Records excerpted from a collection

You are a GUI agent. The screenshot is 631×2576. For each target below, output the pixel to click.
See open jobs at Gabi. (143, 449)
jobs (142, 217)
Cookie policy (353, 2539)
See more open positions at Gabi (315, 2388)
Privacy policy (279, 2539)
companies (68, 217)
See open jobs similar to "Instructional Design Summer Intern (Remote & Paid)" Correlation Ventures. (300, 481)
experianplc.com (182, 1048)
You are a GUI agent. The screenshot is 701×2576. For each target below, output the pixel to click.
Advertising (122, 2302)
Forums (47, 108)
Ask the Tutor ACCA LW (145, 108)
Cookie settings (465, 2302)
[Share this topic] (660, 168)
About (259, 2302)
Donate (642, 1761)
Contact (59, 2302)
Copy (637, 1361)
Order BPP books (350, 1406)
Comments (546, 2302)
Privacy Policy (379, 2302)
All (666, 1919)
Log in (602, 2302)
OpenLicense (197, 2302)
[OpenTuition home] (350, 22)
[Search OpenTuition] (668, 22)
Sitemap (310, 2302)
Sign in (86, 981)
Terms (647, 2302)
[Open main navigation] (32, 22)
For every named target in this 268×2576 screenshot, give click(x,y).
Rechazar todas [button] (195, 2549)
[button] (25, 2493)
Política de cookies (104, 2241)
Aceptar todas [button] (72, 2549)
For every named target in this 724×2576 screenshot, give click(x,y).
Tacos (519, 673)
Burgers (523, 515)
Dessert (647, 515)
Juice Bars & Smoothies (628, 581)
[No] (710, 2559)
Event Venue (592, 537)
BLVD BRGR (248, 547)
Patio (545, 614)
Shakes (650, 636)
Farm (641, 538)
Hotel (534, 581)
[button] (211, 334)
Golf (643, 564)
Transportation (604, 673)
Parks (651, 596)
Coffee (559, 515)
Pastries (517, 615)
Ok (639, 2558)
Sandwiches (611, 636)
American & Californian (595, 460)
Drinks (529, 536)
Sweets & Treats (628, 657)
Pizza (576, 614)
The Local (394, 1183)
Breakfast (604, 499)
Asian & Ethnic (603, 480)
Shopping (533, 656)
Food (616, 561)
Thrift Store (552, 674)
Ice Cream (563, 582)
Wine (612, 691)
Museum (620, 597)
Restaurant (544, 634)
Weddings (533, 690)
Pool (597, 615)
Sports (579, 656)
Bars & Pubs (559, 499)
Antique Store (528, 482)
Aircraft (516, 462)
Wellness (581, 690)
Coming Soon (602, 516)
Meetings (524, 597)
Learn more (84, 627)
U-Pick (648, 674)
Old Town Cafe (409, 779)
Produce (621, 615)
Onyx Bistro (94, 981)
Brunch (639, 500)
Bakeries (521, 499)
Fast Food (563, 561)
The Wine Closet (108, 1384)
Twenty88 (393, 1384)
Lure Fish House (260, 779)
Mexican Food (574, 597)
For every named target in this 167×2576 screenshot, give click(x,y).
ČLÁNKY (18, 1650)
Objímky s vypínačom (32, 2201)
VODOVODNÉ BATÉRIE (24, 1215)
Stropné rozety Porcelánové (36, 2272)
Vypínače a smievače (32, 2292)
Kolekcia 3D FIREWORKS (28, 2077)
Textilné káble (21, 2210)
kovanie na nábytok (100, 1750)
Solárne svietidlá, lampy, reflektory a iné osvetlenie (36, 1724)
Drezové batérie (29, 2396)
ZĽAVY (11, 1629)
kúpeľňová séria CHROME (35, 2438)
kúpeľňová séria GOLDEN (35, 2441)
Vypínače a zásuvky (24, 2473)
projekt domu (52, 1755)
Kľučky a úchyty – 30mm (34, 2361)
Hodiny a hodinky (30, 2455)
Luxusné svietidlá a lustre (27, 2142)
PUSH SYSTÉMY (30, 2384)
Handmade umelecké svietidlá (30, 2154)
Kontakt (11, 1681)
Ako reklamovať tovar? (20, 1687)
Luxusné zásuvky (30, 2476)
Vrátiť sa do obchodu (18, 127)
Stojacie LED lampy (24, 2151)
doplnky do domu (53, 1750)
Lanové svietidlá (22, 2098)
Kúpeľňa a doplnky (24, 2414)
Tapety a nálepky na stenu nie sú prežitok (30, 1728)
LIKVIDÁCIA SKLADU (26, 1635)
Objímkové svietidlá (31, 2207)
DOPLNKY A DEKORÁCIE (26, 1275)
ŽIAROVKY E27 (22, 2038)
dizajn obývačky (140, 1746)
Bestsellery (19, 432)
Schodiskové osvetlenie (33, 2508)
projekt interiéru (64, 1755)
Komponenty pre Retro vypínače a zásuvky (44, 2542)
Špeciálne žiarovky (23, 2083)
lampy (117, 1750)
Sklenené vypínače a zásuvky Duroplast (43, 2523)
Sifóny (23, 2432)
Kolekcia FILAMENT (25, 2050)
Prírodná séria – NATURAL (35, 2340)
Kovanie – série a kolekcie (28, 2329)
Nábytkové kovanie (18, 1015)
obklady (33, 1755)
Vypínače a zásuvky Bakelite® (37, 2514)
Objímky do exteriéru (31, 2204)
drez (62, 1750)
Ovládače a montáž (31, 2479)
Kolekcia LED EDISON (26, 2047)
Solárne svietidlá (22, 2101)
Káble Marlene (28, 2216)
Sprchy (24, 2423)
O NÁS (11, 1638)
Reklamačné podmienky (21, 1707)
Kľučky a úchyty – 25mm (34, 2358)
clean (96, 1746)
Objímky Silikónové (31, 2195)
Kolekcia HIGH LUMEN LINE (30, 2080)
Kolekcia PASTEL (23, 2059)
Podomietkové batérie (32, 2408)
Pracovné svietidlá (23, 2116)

* Task objective: The answer must consist solely of the lines from the first line of the data to the line holding "Aceptar todas [button] (72, 2549)", each given again exactly.

* Exercise response:
You are a GUI agent. The screenshot is 631×2576. For each target below, output the pixel to click.
See open jobs at Gabi. (143, 449)
jobs (142, 217)
Cookie policy (353, 2539)
See more open positions at Gabi (315, 2388)
Privacy policy (279, 2539)
companies (68, 217)
See open jobs similar to "Instructional Design Summer Intern (Remote & Paid)" Correlation Ventures. (300, 481)
experianplc.com (182, 1048)
You are a GUI agent. The screenshot is 701×2576. For each target below, output the pixel to click.
Advertising (122, 2302)
Forums (47, 108)
Ask the Tutor ACCA LW (145, 108)
Cookie settings (465, 2302)
[Share this topic] (660, 168)
About (259, 2302)
Donate (642, 1761)
Contact (59, 2302)
Copy (637, 1361)
Order BPP books (350, 1406)
Comments (546, 2302)
Privacy Policy (379, 2302)
All (666, 1919)
Log in (602, 2302)
OpenLicense (197, 2302)
[OpenTuition home] (350, 22)
[Search OpenTuition] (668, 22)
Sitemap (310, 2302)
Sign in (86, 981)
Terms (647, 2302)
[Open main navigation] (32, 22)
For every named target in this 268×2576 screenshot, give click(x,y).
Rechazar todas [button] (195, 2549)
[button] (25, 2493)
Política de cookies (104, 2241)
Aceptar todas [button] (72, 2549)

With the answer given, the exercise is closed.